----- Exercise inputs

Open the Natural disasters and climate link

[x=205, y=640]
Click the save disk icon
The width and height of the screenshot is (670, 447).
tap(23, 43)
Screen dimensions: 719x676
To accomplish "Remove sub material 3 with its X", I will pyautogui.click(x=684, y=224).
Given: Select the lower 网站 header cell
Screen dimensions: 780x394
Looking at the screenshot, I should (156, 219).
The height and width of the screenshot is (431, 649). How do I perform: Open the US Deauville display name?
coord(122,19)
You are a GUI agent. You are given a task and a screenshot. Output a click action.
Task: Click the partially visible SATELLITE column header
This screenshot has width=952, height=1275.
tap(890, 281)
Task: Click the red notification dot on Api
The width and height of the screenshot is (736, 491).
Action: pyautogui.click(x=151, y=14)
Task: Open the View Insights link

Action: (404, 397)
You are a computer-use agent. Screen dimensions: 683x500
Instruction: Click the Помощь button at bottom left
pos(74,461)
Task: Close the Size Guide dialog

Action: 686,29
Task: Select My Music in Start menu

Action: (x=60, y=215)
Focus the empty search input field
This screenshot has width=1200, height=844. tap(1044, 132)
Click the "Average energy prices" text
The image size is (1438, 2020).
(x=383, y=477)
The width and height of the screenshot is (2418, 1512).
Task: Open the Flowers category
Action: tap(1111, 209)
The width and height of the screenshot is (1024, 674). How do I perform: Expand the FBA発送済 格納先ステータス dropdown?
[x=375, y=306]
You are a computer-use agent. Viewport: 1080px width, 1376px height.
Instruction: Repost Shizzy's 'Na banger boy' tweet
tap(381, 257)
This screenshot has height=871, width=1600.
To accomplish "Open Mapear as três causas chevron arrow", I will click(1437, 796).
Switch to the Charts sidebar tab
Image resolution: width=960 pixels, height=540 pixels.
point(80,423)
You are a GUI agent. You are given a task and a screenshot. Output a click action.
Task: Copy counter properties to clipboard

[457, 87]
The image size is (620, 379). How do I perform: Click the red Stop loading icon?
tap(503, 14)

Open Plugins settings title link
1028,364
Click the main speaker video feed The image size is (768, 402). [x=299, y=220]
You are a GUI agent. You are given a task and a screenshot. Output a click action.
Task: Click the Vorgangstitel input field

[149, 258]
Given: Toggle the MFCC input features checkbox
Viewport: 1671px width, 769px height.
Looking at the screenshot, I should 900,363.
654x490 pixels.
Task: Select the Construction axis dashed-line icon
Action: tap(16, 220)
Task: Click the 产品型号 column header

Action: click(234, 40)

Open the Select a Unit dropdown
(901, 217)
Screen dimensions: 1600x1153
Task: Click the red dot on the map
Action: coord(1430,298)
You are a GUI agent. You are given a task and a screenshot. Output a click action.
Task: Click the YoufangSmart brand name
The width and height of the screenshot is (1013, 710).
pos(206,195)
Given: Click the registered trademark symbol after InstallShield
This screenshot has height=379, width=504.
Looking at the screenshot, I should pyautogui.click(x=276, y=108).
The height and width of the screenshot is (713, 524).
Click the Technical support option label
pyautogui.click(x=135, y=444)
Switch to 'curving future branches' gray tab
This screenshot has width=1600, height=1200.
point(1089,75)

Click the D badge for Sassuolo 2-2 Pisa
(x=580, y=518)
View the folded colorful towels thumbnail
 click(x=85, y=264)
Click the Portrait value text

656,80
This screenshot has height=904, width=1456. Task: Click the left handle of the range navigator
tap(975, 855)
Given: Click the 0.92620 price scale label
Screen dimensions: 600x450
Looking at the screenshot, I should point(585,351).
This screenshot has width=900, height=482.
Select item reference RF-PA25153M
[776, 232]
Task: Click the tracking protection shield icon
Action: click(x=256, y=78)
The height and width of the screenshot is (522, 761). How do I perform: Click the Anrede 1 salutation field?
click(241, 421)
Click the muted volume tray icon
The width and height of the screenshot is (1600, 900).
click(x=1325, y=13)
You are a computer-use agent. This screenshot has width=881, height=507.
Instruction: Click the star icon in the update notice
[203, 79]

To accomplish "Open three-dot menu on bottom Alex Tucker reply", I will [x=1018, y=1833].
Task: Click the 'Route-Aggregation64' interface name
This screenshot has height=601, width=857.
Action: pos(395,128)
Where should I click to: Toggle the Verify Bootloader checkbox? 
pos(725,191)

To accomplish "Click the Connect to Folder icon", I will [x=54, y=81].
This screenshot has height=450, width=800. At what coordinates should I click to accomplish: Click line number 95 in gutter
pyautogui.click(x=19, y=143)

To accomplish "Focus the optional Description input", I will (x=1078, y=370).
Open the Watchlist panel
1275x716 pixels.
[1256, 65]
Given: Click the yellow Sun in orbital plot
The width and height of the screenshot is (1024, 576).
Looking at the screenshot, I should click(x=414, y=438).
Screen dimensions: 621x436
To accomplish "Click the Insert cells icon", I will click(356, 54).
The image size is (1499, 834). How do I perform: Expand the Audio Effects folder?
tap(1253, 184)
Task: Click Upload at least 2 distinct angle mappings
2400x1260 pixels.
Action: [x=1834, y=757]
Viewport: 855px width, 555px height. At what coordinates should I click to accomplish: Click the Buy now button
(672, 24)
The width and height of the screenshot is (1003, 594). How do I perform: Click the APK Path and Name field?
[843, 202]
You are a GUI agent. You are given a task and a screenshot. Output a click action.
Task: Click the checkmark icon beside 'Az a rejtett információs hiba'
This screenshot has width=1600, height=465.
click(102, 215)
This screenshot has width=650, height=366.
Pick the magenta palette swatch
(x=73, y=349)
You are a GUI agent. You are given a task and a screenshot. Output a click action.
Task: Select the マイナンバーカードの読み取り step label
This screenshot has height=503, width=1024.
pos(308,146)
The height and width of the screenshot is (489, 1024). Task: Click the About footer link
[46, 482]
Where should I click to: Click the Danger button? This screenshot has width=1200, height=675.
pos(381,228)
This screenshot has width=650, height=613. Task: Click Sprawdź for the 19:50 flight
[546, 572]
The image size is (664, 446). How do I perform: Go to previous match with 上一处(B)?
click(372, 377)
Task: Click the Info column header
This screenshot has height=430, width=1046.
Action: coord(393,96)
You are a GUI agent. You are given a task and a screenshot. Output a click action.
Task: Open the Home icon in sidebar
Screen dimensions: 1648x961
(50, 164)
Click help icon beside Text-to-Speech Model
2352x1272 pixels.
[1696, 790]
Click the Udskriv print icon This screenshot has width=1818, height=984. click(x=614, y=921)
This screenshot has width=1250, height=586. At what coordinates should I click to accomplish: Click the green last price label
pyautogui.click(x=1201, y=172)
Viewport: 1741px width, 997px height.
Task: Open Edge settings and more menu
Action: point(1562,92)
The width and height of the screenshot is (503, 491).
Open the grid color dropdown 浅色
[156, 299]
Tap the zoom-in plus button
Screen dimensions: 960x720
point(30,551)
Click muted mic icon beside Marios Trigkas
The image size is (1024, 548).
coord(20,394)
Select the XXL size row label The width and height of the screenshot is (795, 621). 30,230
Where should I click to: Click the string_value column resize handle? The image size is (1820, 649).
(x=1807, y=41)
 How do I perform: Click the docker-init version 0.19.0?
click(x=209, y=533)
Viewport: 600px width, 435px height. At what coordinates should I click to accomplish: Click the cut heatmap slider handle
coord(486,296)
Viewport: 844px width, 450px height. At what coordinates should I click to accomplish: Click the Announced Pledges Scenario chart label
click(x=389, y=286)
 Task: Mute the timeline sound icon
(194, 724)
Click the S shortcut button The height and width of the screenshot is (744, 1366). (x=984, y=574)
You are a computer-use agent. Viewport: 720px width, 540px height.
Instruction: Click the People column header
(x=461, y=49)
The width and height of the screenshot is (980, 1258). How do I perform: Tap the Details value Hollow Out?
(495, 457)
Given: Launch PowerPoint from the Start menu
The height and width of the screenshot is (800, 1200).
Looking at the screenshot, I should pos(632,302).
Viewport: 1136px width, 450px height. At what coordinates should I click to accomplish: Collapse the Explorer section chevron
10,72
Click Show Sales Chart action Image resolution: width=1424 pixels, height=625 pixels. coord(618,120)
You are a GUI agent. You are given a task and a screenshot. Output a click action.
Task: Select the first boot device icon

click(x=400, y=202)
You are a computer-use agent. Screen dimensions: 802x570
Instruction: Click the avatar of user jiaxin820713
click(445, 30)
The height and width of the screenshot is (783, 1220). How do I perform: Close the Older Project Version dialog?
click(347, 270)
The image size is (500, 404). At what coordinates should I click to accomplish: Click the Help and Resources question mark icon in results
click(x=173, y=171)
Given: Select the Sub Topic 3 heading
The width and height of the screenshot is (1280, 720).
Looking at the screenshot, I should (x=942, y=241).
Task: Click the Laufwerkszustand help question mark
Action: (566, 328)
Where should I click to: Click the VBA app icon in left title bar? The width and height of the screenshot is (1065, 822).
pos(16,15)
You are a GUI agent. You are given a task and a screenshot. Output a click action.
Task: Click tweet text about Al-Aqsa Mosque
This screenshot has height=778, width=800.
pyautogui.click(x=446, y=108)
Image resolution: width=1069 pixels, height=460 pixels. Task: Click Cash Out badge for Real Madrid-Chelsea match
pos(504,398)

----------

Within the material above, output exactly the lines from the one with "Task: Click the Info column header" through the one with "Click the S shortcut", end lines included, and nothing besides.

- Solution below
Task: Click the Info column header
This screenshot has height=430, width=1046.
Action: coord(393,96)
You are a GUI agent. You are given a task and a screenshot. Output a click action.
Task: Open the Home icon in sidebar
Screen dimensions: 1648x961
(50, 164)
Click help icon beside Text-to-Speech Model
2352x1272 pixels.
[1696, 790]
Click the Udskriv print icon This screenshot has width=1818, height=984. click(x=614, y=921)
This screenshot has width=1250, height=586. At what coordinates should I click to accomplish: Click the green last price label
pyautogui.click(x=1201, y=172)
Viewport: 1741px width, 997px height.
Task: Open Edge settings and more menu
Action: point(1562,92)
The width and height of the screenshot is (503, 491).
Open the grid color dropdown 浅色
[156, 299]
Tap the zoom-in plus button
Screen dimensions: 960x720
point(30,551)
Click muted mic icon beside Marios Trigkas
The image size is (1024, 548).
coord(20,394)
Select the XXL size row label The width and height of the screenshot is (795, 621). 30,230
Where should I click to: Click the string_value column resize handle? The image size is (1820, 649).
(x=1807, y=41)
 How do I perform: Click the docker-init version 0.19.0?
click(x=209, y=533)
Viewport: 600px width, 435px height. At what coordinates should I click to accomplish: Click the cut heatmap slider handle
coord(486,296)
Viewport: 844px width, 450px height. At what coordinates should I click to accomplish: Click the Announced Pledges Scenario chart label
click(x=389, y=286)
 Task: Mute the timeline sound icon
(194, 724)
Click the S shortcut button The height and width of the screenshot is (744, 1366). (x=984, y=574)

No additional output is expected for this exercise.